Bob Kerrey, president of the New School, has analyzed the structure of effective political applause lines: Reagan in a "debate" saying that he wouldn't hold Mondale's youth against him; Lloyd Bentsen telling Dan Quayle that he bears no resemblance to John Kennedy; Ann Richards's observation that George Bush #41 was born with a silver foot in his mouth. We tend to remember the line itself but forget the set-up. Here is Bob's analysis of how it gets done. And Bob knows: remember, he represented Nebraska in the US Senate for two terms and before that he was the state's governor. And yesterday was his birthday!
Take it away, Bob.-- DL
First and foremost, an applause line must sound good. The cadence is crucial. When Al Gore said, "it's time for them to go," he relied on an iambic trimeter line to galvanize the crowd.
The ideal applause line measures 24 to 26 seconds and can, as a result, be converted into a 30 second television or internet ad.
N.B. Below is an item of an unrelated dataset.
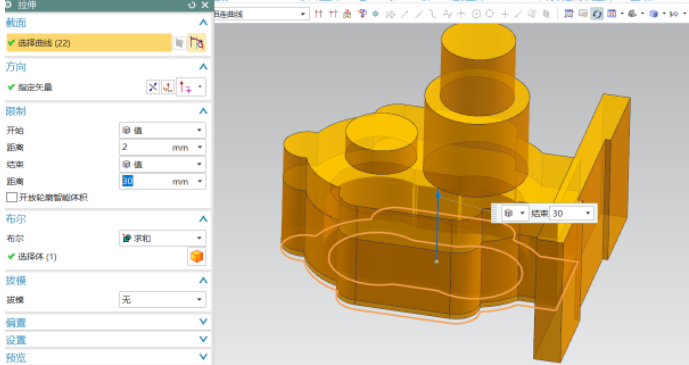The width and height of the screenshot is (689, 365).
Task: Open the vector dialog icon beside 指定矢量
Action: [x=167, y=87]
The structure has three parts:
Part One: An observation, eg Most rooms in America have four sides.
Part Two: An assertion that the thing observed is good or bad, eg Square rooms are turning our children into walled-in squares
Part Three: A promise to end the negative or implement the positive, eg When I am elected I will see to it that kids burst out of the walls of inhibition into the open air of freedom.
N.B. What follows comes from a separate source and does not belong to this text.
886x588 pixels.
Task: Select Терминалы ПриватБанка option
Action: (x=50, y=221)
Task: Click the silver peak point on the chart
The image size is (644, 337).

If the observed phenomenon is obvious and the speaker is pretty confident that the audience is hip, then Part Three may be all that is needed: "And I shall not cease from mental fight until we build a university without walls" or "With your help I will make sure that the city of the future depends not on the squares of the past but the circles of perfection."
My favorite example from Tuesday night's DNC convention was Brian Sweitzer's: "The petro dictators will never own American wind and sunshine!" He had a set up line, but he didn't need it.
Challenge to readers: Make a three-part applause line in favor of free sunglasses for everyone, because the August sun can be blinding.